Aquele órgão, suspeitando de que o documento apresentado era falso, comunicou-se com o Cartório de Rosalândia, que por sua vez informou não constar em seus livros, assentamentos de registro civil de nascimento, com o nome de Denize Brandão Leal. E assim foi como o referido órgão conseguiu da referida cidadã, o documento verdadeiro, expedido pelo Cartório de Registro Civil de Araguaia/PA, na qual consta o nome autêntico de DENIZIA BRANDÃO LEAL em vez de DENISE BRANDÃO LEAL.

Por conseguinte, por ter utilizado documento público falso perante órgão da administração pública federal, DENÍZIA BRANDÃO LEAL praticou a conduta tipificada nos artigos 304 (uso de documento falso) e caput do art. 297 (falsificação de documento público), ambos do Código Penal, pelos quais foi denunciada.


USO DE DOCUMENTO FALSO

Art. 304 - Fazer uso de qualquer dos papéis falsificados ou alterados, a que se referem os arts. 297 a 302:

Pena - a cominada à falsificação ou à alteração

- pode ser cometido por qualquer pessoa, exceto o autor da falsificação, visto que, apesar de pequena divergência jurisprudencial, prevalece o entendimento de que o falsário que posteriormente usa o documento responde apenas pela falsificação, sendo o uso um “past factum” impunível.

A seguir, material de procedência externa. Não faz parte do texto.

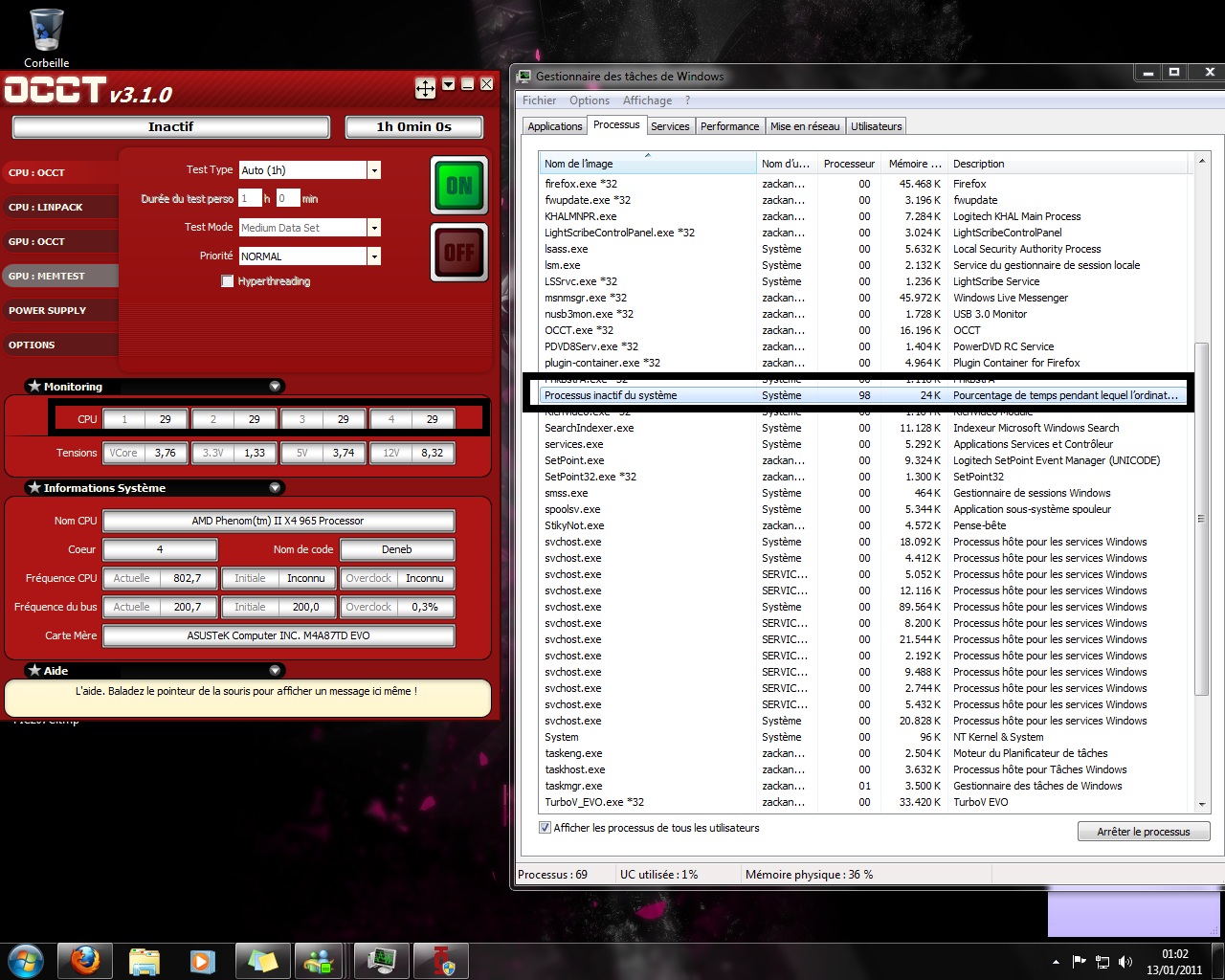Switch to the Performance tab

click(729, 126)
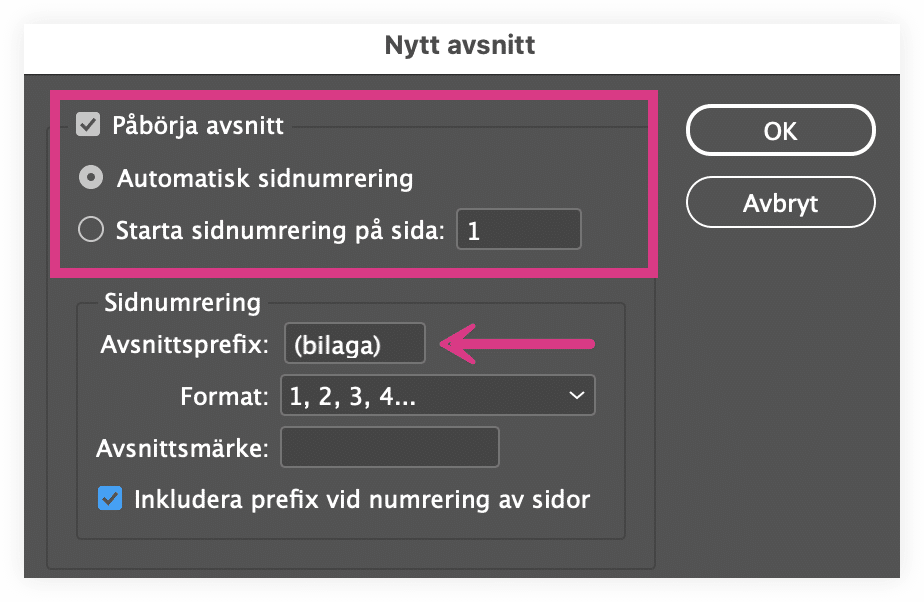This screenshot has width=924, height=602.
Task: Click the Sidnumrering group heading
Action: pos(182,303)
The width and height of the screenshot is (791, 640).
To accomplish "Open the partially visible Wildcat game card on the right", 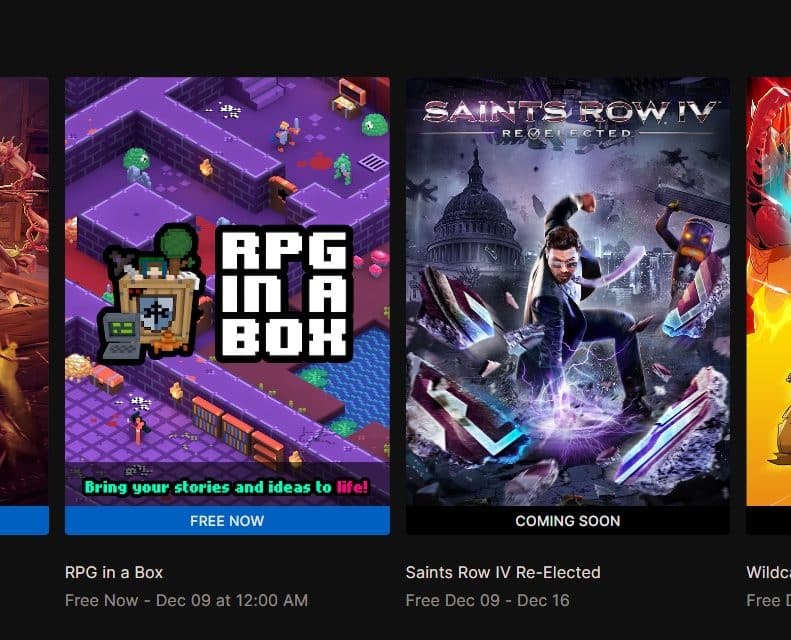I will coord(768,292).
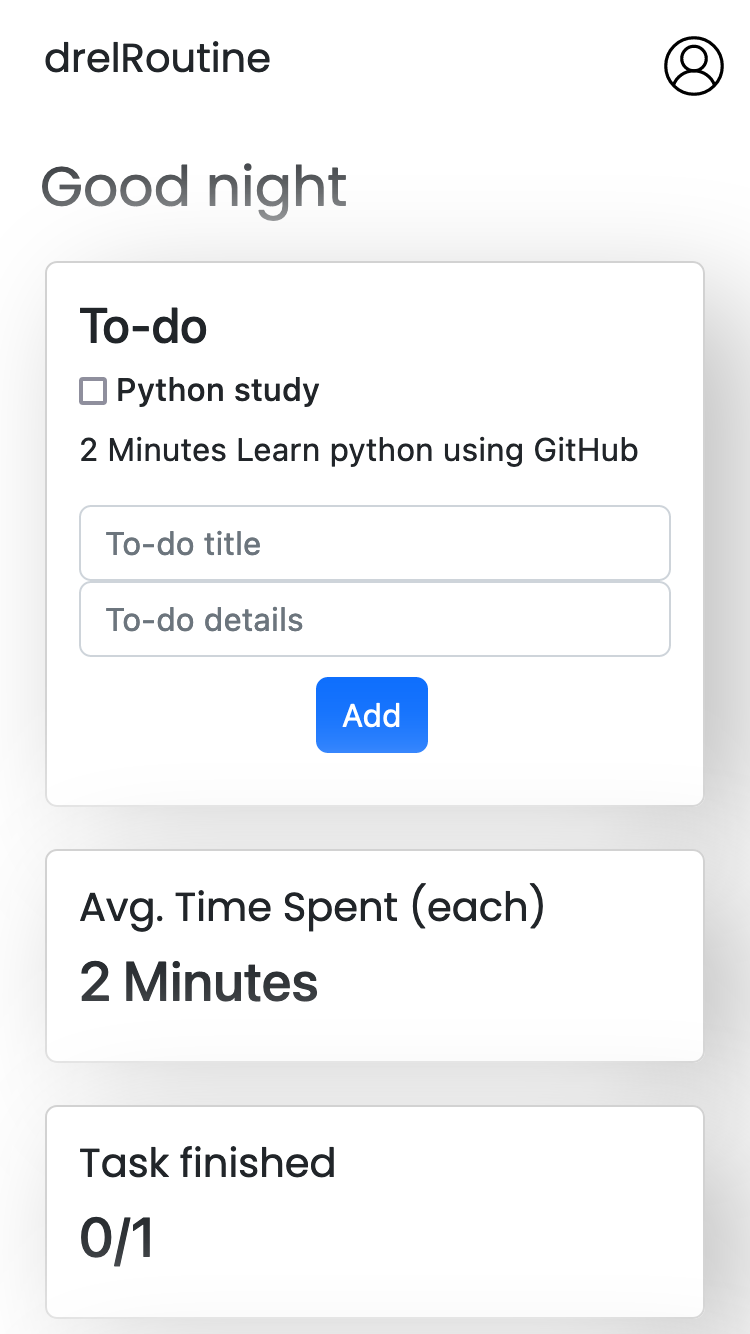Viewport: 750px width, 1334px height.
Task: Click the large "2 Minutes" average value
Action: tap(199, 983)
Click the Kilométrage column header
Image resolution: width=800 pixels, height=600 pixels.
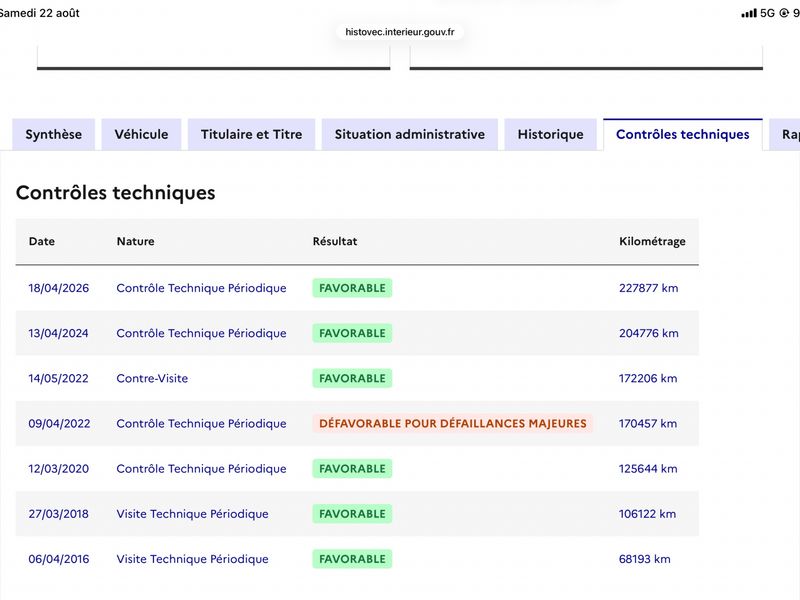[x=652, y=241]
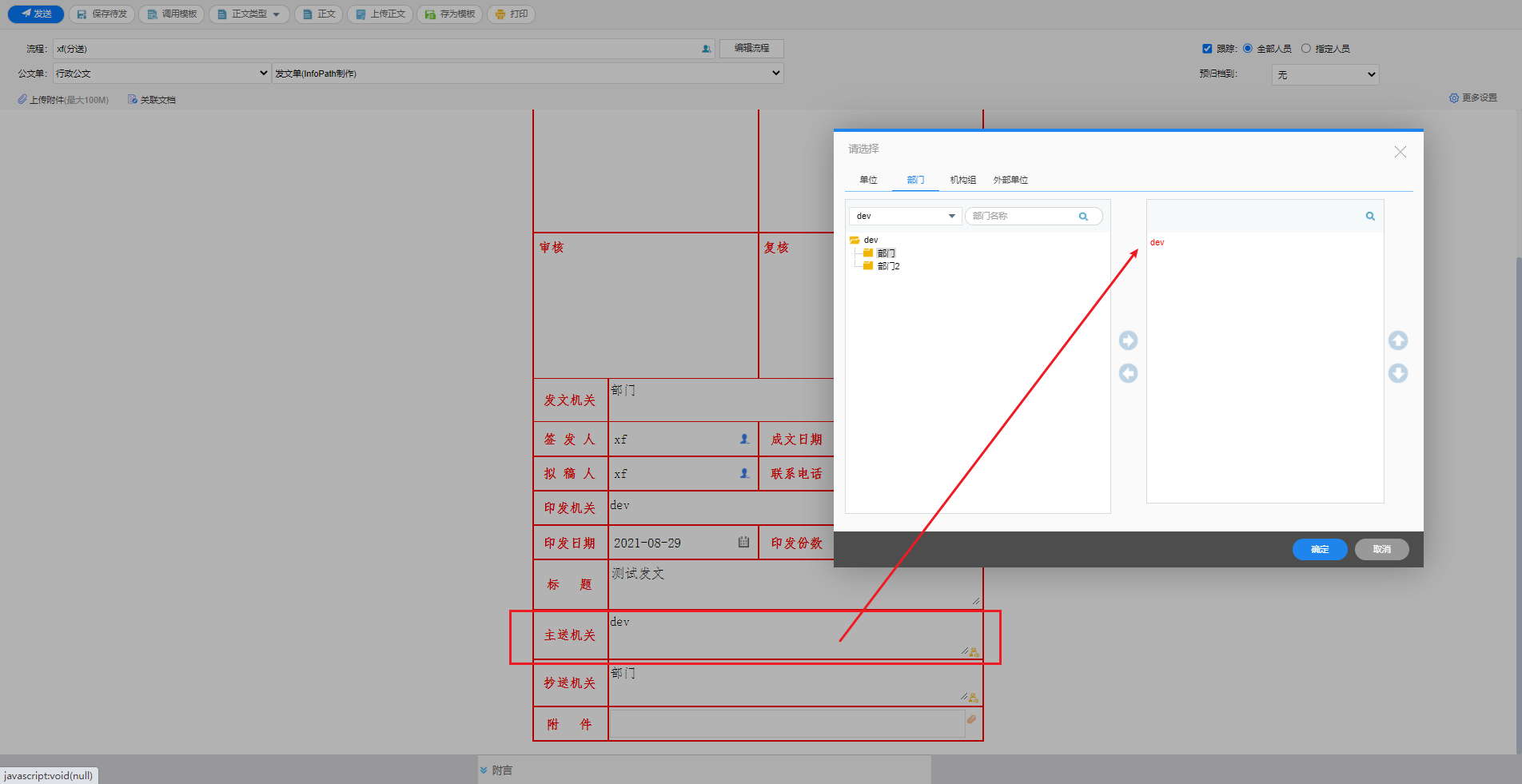Click person picker icon beside 签发人
Image resolution: width=1522 pixels, height=784 pixels.
tap(744, 440)
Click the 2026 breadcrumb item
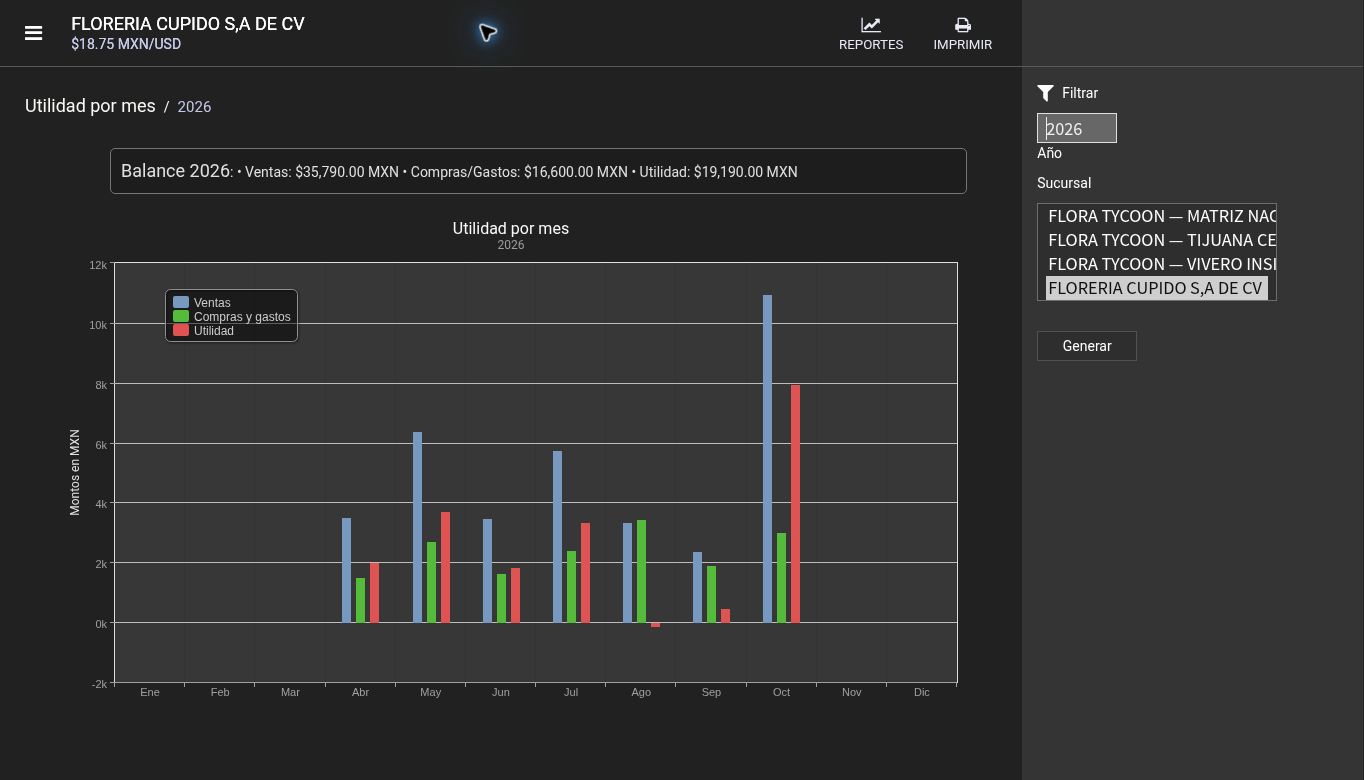Viewport: 1364px width, 780px height. point(194,107)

- se o documento é apreendido em poder do agente, em decorrência de busca domiciliar ou revista pessoal feita por policiais, não haverá crime, pois não houve apresentação do documento; assim, o mero porte do documento é atípico.

- também não há crime se o documento foi exibido em razão de solicitação de policial, uma vez que a iniciativa do uso não foi espontânea por parte do agente; exceção: a CNH e o CRLV, de acordo com o CTB, é documento de porte obrigatório por quem conduz veículo e nesse caso, quando o policial solicita e o agente apresenta um falso, há o crime.

- caracteriza-se o crime pela apresentação do documento a qualquer pessoa e não apenas a funcionário público; é necessário que tenha sido apresentado com a finalidade de fazer prova sobre fato relevante.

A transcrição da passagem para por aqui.